Not that I feel particularly passionate about this.

A year and a half or so ago, I made the acquaintence of an attractive young lady named Tiana. She had connections and those connections gave her eighth row tickets to a Matchbox Twenty show. All she needed was a ride. Cool, I thought, I'll drive out to pick her up in return for 8th row M20 tickets. Good deal. Well, turned out that she needed a ride because she was fifteen. Okay, I rationalized, since there is obviously this glaring age difference there is obviously nothing there (nor was there any indication of something their prior to the revelation), so it was all good.

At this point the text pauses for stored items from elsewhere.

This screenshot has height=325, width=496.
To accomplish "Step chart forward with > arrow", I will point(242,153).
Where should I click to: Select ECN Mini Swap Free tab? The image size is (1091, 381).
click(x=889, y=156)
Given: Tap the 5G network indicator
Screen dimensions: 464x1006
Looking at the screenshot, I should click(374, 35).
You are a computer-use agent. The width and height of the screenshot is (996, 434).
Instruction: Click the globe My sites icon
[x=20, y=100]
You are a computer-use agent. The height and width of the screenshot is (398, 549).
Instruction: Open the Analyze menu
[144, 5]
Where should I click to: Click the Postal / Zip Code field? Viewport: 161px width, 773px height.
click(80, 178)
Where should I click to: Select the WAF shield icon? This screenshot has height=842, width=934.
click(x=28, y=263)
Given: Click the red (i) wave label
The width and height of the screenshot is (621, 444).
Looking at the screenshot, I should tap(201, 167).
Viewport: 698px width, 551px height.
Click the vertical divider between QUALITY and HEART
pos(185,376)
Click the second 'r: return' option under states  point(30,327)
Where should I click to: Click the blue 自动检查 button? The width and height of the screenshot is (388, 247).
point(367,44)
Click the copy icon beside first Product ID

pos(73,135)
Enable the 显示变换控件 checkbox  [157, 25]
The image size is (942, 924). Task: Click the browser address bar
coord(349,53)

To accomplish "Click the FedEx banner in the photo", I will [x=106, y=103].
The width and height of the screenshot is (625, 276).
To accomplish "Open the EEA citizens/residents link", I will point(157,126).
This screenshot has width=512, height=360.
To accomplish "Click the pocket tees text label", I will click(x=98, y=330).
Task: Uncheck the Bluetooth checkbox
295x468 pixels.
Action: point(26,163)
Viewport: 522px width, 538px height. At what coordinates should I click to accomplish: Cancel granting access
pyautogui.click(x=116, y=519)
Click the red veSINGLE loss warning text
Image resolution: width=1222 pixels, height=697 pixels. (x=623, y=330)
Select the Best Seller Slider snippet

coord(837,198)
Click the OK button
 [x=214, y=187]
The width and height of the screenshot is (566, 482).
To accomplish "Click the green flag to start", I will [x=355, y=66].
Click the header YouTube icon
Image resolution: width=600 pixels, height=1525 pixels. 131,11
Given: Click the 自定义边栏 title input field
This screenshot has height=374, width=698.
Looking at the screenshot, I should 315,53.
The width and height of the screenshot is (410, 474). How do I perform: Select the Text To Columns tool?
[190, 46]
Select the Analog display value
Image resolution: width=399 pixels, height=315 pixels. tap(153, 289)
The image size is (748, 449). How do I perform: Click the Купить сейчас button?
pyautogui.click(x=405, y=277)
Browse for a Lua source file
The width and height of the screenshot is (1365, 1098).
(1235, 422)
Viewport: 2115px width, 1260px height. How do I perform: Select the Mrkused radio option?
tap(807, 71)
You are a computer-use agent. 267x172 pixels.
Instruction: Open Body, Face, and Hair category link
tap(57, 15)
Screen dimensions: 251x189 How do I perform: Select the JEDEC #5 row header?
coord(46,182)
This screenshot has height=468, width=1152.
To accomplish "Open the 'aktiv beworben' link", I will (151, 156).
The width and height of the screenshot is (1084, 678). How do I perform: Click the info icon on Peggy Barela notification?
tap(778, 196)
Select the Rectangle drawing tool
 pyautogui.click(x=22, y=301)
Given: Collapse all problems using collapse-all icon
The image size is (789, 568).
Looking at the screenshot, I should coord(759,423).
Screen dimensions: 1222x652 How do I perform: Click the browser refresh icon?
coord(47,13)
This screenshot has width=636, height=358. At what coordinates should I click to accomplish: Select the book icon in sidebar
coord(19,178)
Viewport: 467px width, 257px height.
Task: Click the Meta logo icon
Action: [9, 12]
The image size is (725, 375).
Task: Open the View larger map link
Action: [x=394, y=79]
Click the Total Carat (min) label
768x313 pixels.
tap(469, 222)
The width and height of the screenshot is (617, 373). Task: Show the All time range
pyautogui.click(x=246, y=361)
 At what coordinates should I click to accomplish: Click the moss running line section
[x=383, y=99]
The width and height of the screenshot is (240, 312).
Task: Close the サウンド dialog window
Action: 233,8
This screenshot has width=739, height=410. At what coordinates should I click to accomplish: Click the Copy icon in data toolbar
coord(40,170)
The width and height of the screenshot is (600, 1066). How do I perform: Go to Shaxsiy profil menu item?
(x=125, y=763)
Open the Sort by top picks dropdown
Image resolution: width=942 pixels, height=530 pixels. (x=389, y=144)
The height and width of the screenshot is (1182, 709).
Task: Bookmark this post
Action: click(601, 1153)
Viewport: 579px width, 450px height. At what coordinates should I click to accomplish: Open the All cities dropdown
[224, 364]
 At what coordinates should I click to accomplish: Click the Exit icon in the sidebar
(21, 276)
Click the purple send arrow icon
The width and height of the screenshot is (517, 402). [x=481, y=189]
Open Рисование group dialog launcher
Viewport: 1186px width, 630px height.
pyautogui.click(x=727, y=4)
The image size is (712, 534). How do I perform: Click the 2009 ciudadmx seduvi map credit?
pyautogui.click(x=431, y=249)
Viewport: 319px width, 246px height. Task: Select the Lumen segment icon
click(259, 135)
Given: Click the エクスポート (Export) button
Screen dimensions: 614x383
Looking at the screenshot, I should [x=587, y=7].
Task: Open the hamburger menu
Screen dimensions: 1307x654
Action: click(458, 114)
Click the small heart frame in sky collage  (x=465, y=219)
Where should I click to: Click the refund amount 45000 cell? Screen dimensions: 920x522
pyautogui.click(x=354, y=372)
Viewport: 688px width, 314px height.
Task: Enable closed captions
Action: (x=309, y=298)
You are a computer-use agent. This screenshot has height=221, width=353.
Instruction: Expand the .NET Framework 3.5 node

Except that she was interested. Very interested. That became obvious by the way she was looking at me during the show. Just relax, Alex I told myself, a couple more hours and it will all be over. And I managed to convince myself this when simultaneously she put her arm around me and I had the revelation: She's younger than the Olsen Twins. OH MY GOD SHE'S YOUNGER THAN THE OLSEN TWINS! There was no relaxation after that. My shoulders and back were stiffer than a board. I was practically standing in the walkway to get as far away from the girl that was younger than the Olsen Twins.

After that night, I determined that I had found my permanent lower threshold. Even when I am 40 and they are 33, I will not date someone 32. Period. They would be, you see, younger than the Olsen Twins! It's analogous to most guys I know that will not date someone younger than their kid sister. Little alarms go off in their head, even if there is only three years of difference, if their sister is only two years. So I've built some of my disdain for this pair into my eternal philosophy.

So now comes the revelation (to me, anyway), that they are two frickin' geniouses. Not only that, but they actually have interests more intellectual than any of mine, such as in Nanotechnology, which they will be studying at a prestigious school.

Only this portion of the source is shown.